The Dataset: Bank Customer Churn Modeling
Problem statement: Given a Bank customer, can we build a classifier which can determine whether they will leave in the next 6 months or not?
DataSet URL: https://www.kaggle.com/barelydedicated/bank-customer-churn-modeling/version/1?select=Churn_Modelling.csv
Overview: Using Python for Customer Churn Prediction Python comes with a variety of data science and machine learning libraries that can be used to make predictions based on different features or attributes of a dataset. Python's SCIKIT-LEARN library is one such tool. In this article, we'll use this library for customer churn prediction.
The Dataset: Bank Customer Churn Modeling The dataset you'll be using to develop a customer churn prediction model can be downloaded from this KAGGLE LINK. Be sure to save the CSV to your hard drive.

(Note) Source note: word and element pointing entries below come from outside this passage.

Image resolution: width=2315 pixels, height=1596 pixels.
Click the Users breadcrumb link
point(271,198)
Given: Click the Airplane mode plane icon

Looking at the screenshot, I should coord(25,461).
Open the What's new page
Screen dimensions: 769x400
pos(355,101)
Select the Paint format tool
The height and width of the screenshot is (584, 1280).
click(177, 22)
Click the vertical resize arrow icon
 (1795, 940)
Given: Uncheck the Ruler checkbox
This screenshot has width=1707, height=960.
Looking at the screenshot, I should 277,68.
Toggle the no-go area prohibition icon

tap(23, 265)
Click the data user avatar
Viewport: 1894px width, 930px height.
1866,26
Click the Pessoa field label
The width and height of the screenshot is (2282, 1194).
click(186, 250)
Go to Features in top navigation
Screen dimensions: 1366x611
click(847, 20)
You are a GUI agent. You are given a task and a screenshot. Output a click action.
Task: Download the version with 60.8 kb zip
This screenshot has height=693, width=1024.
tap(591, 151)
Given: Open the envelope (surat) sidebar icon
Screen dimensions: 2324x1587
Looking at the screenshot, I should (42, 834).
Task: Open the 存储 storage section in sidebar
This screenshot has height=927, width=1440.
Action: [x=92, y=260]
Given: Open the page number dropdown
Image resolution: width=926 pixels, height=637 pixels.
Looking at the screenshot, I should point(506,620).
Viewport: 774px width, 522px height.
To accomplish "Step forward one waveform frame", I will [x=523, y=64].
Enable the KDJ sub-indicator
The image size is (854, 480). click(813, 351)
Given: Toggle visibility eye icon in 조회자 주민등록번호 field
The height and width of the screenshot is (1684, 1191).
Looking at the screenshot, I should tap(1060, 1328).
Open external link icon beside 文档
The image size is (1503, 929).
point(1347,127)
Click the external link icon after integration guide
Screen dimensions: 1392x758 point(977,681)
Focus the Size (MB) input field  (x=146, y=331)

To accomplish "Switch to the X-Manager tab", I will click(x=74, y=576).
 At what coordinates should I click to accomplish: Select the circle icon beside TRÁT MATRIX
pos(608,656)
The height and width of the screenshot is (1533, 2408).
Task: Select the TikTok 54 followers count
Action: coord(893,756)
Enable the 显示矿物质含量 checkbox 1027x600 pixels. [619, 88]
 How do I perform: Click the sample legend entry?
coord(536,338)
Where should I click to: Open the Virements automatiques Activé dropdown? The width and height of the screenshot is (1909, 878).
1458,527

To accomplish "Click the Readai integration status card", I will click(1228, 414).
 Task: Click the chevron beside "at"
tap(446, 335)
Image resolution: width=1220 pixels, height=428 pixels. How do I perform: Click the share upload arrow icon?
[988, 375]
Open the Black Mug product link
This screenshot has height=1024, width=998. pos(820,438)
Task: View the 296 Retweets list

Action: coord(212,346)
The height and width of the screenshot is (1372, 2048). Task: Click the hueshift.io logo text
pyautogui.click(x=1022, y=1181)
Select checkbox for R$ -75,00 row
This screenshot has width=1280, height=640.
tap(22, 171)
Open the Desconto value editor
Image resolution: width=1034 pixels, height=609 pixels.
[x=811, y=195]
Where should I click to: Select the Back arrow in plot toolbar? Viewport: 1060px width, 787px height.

Taking a closer look, we see that the dataset contains 14 columns (also known as features or variables). The first 13 columns are the independent variable, while the last column is the dependent variable that contains a binary value of 1 or 0. Here, 1 refers to the case where the customer left the bank after 6 months, and 0 is the case where the customer didn't leave the bank after 6 months. This is known as a binary classification problem, where you have only two possible values for the dependent variable—in this case, a customer either leaves the bank after 6 months or doesn't.
It's important to mention that the data for the independent variables was collected 6 months before the data for the dependent variable, since the task is to develop a machine learning model that can predict whether a customer will leave the bank after 6 months, depending on the current feature values.
You can use MACHINE LEARNING classification algorithms to solve this problem.
Note: All the code in this article is executed using THE SPYDER IDE FOR PYTHON.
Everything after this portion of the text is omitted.